Melinda had the choice of having a career, of being a stay-at-home mom, of later being a mix of the two, and then getting back to a career because she had the opportunity to choose what she wanted to study, whom to marry, when and how many children to have, and when to quit her job because, as she puts it modestly, “We were in the fortunate position of not needing my income.”
The learnings from her several subsequent visits to India are a part of Melinda’s growth from a co-chair working behind the scenes to becoming one of the world’s biggest champions of women’s rights. Among the heroes is Ruchi, then 20, from Shivgarh in Uttar Pradesh, an upper-caste girl who defied community ridicule to save a low-caste newborn from dying of hypothermia by nestling him against her breasts after his family refused to do so fearing he was possessed by evil spirits.

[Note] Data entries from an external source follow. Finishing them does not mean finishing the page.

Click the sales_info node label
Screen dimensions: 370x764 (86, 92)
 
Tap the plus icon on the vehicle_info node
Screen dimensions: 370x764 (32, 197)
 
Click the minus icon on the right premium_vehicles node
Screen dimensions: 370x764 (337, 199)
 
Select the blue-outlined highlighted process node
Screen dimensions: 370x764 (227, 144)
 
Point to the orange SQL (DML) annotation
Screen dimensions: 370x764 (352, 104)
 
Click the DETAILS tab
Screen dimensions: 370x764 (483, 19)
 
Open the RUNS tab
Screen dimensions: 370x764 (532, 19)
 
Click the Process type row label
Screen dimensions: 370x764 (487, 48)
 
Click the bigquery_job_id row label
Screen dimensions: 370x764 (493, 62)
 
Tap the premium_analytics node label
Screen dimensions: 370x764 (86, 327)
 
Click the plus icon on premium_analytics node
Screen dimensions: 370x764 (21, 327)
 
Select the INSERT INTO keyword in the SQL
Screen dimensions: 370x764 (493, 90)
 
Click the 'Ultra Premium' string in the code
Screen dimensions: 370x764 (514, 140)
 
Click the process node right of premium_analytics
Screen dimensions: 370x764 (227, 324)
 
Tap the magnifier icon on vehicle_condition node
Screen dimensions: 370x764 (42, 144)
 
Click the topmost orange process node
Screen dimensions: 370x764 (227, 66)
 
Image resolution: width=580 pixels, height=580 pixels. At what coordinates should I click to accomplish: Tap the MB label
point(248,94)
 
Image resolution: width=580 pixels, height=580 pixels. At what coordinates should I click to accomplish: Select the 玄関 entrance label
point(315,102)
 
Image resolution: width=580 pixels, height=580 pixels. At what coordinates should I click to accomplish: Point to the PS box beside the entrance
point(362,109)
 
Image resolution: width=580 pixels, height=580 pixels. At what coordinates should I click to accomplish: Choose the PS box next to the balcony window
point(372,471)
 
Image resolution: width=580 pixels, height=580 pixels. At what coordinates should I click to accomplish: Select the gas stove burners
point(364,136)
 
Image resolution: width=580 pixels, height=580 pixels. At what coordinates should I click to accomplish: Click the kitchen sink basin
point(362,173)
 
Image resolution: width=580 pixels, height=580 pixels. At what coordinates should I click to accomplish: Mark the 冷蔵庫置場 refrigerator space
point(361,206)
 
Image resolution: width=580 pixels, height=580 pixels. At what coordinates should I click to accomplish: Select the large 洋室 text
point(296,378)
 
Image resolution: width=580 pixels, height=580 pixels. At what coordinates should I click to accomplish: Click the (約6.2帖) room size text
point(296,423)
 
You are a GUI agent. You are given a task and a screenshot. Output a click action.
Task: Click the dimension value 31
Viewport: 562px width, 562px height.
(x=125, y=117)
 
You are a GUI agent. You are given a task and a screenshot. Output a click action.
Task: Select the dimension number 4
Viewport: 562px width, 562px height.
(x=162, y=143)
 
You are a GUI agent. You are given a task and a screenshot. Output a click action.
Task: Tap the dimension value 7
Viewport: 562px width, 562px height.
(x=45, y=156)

There are several heart-wrenching accounts too, like Champa’s helplessness on being refused permission to get her two-year-old daughter Rani treated for acute malnutrition at the government’s free centre because she was needed at home to cook for her husband’s family. “If God takes away one child, he always gives another one. God is very great and generous in this respect,” said her drunk father-in-law, a sentiment I’ve heard more than once from husbands about their sick wives and children. Rani was saved because the village health-workers got her treated while her mother stayed home to cook. Others are not as fortunate and the challenge is to empower the Champas of the world so they can choose what is best for them and their families.
The book ends with her 2004 Kolkata visit, where the change touched Melinda as much as the sex workers she spent an afternoon with. “Beyond our conversations, what stuck me most about Gita and the other women I met was how much they wanted to touch and be touched. Nobody in the community touched a sex worker except to have sex with her. No matter what caste they are from, they are untouchable. For them, touching is acceptance.... a few of the women started singing the civil rights anthem ‘We shall oversome’ in Bengali-accented English, and I started to cry... For me, the contrast between their determination and their dire circumstances was both inspiring and heartbreaking.”
Heartbreak and inspiration are what fuel rights movements and help overcome the toughest of odds, even one as big as gender inequality.